∞ Simple Directory¶

Documentation¶

Class name: LLMDirectoryReader
Category: SALT/Language Toolkit/Readers
Output node: False

The LLMDirectoryReader node specializes in reading and processing directory structures, enabling the extraction and organization of document data from various file types contained within. It serves as a versatile tool for handling bulk document processing tasks, streamlining the workflow for data ingestion from directories.

Input types¶

Required¶

input_directory
- Specifies the root directory from which documents will be read. This is the starting point for the directory traversal.
- Comfy dtype: STRING
- Python dtype: str

Optional¶

optional_path_list
- A list of specific paths within the directory to include or exclude, providing finer control over which files are processed.
- Comfy dtype: *
- Python dtype: List[str] or None
recursive
- Determines whether the directory reading should be recursive, allowing for the inclusion of files in subdirectories.
- Comfy dtype: BOOLEAN
- Python dtype: bool
required_ext_list
- A comma-separated list of file extensions to include in the reading process, enabling filtering of files by type.
- Comfy dtype: STRING
- Python dtype: str
exclude_glob_list
- A comma-separated list of patterns to exclude from the reading process, offering a way to skip over unwanted files or directories.
- Comfy dtype: STRING
- Python dtype: str

Output types¶

documents
- Comfy dtype: DOCUMENT
- The output is a collection of documents extracted from the specified directory, organized and ready for further processing.
- Python dtype: List[Document]

Usage tips¶

Infra type: CPU
Common nodes: unknown

Source code¶

class LLMDirectoryReader:
    @classmethod
    def INPUT_TYPES(cls):
        return {
            "required": {
                "input_directory": ("STRING", {}),
            },
            "optional": {
                "optional_path_list": (WILDCARD, {}),
                "recursive": ("BOOLEAN", {"default": False}),
                "required_ext_list": ("STRING", {"default": ".json, .txt, .html"}),
                "exclude_glob_list": ("STRING", {"default": ".sqlite, .zip"}),
            },
        }

    RETURN_TYPES = ("DOCUMENT", )
    RETURN_NAMES = ("documents",)

    FUNCTION = "read_directory"
    CATEGORY = f"{MENU_NAME}/{SUB_MENU_NAME}/Readers"

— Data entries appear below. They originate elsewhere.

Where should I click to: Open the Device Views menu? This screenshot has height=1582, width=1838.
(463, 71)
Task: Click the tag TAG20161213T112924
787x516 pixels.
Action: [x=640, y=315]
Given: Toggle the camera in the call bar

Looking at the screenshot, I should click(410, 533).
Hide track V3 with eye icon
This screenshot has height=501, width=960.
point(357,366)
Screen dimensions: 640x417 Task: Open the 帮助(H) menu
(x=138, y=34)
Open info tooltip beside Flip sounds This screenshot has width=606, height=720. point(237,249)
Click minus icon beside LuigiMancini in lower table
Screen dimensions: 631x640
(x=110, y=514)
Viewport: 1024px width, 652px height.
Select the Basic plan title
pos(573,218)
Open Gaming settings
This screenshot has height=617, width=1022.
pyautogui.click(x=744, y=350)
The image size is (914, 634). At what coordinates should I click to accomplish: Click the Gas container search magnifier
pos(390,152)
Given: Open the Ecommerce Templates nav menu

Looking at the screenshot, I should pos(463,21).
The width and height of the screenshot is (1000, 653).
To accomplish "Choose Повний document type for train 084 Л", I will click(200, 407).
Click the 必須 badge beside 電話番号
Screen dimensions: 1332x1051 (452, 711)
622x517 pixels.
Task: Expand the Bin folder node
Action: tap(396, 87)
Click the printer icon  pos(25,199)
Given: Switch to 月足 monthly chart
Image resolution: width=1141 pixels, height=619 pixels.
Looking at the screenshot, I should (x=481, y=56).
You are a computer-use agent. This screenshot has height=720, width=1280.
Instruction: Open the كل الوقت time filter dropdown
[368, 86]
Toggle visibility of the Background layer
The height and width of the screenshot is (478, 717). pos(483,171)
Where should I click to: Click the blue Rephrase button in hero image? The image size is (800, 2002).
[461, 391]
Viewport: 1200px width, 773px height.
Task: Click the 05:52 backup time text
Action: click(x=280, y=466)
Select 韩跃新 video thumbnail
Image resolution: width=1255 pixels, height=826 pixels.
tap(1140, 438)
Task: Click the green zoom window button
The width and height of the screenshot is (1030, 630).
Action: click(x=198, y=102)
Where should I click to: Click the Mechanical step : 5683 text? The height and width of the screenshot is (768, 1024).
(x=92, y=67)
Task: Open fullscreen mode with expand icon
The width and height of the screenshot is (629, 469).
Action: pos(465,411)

    def read_directory(self, input_directory, optional_path_list=[], recursive=False, required_ext_list=None, exclude_glob_list=None):

        if required_ext_list.strip():
            required_exts = [ext.strip() for ext in required_ext_list.split(",") if ext.strip()]
        else:
            required_exts = None

        if exclude_glob_list.strip():
            exclude = [pattern.strip() for pattern in exclude_glob_list.split(",") if pattern.strip()]
        else:
            exclude = None

        logger.info("Excluding: ", exclude)
        logger.info("Required Extensions: ", required_exts)

        if not optional_path_list:
            full_path = get_full_path(1, input_directory.strip())
            input_dir = full_path if os.path.isdir(full_path) else None
            if not input_dir:
                raise ValueError("The provided subdirectory does not exist.")

            reader = SimpleDirectoryReader(
                input_dir=input_dir,
                exclude_hidden=True,
                recursive=recursive,
                required_exts=required_exts,
                exclude=exclude
            )
        elif optional_path_list and isinstance(optional_path_list, (str, list)):

            if isinstance(optional_path_list, str):
                path_list = [optional_path_list]
            else:
                path_list = []
                for path in optional_path_list:
                    if os.path.isfile(path): # and path.startswith(folder_paths.get_input_directory()):
                        path_list.append(path)

            reader = SimpleDirectoryReader(
                input_files=path_list,
            )


        documents = reader.load_data()
        if not documents:
            raise ValueError("No documents found in the specified directory.")

        return (documents,)